EEG/QEEG research on developmental trauma is quite scant. One study found that abused children had higher left hemisphere coherence and a reversed asymmetry as well as a slower rate of decay of left hemisphere coherence over electrode distance suggesting deficit in left cortical differentiation (Ito, Teicher, Glod, & Ackerman, 1998). Our study aims to study the impact of repeated developmental trauma on brain function and connectivity. We hypothesize adults that experienced DT will show significantly different findings than those that did not have such a history. Further, we anticipate that susceptible regions may include those near the anterior cingulate left frontal temporal and limbic regions and right posterior regions involved in social engagement.
We are in the midst of collecting QEEG data (19 and 64 channels) on 30 survivors of DT and a comparison group. The groups will be compared for differences in EEG power, coherence and connectivity. Using EEGLAB and MVGC (multivariate granger causality toolbox) we will measure scalp and source measures for comparison as indicated above.
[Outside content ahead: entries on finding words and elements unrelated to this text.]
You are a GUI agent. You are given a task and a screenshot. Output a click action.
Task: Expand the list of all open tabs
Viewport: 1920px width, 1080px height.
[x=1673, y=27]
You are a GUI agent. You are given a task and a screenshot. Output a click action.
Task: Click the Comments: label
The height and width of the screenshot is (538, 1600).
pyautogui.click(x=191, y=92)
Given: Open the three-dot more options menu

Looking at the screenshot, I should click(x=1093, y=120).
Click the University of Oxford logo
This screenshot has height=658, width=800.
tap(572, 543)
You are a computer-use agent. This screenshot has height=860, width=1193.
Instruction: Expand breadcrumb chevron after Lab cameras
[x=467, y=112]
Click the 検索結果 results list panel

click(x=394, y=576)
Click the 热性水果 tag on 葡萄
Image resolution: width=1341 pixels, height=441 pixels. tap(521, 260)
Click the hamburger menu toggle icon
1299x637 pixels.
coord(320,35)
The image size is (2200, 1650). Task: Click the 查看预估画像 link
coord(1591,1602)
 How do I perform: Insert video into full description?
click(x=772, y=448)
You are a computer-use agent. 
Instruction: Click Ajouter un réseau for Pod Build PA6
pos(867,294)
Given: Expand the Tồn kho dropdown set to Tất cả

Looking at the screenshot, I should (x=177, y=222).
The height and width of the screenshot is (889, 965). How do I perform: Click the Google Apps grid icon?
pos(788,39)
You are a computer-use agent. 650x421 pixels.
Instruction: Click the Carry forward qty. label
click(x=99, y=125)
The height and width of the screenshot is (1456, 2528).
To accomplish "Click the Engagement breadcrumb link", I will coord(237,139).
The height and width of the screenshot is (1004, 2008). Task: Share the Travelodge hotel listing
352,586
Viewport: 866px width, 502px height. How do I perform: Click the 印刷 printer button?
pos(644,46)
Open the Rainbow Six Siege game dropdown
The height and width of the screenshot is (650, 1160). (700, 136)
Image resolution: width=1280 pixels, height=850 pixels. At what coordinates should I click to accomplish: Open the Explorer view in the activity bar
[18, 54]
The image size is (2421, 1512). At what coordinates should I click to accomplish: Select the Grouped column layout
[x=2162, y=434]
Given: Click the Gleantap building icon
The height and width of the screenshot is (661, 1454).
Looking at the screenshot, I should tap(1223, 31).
Source comparisons will be made insuring finer spatial localization of the network components while minimizing signal processing confounds produced by broad volume conduction from neural sources to the scalp electrodes (Coben, Mohammad-Rezazadeh, & Cannon 2014). Source derived connectivity measures including Granger Causality and partial directed coherence will be applied. Group based comparisons of these metrics will be displayed and case examples will be used as well for illustrative purposes. The implications of these findings for understanding DT and its treatment will be discussed.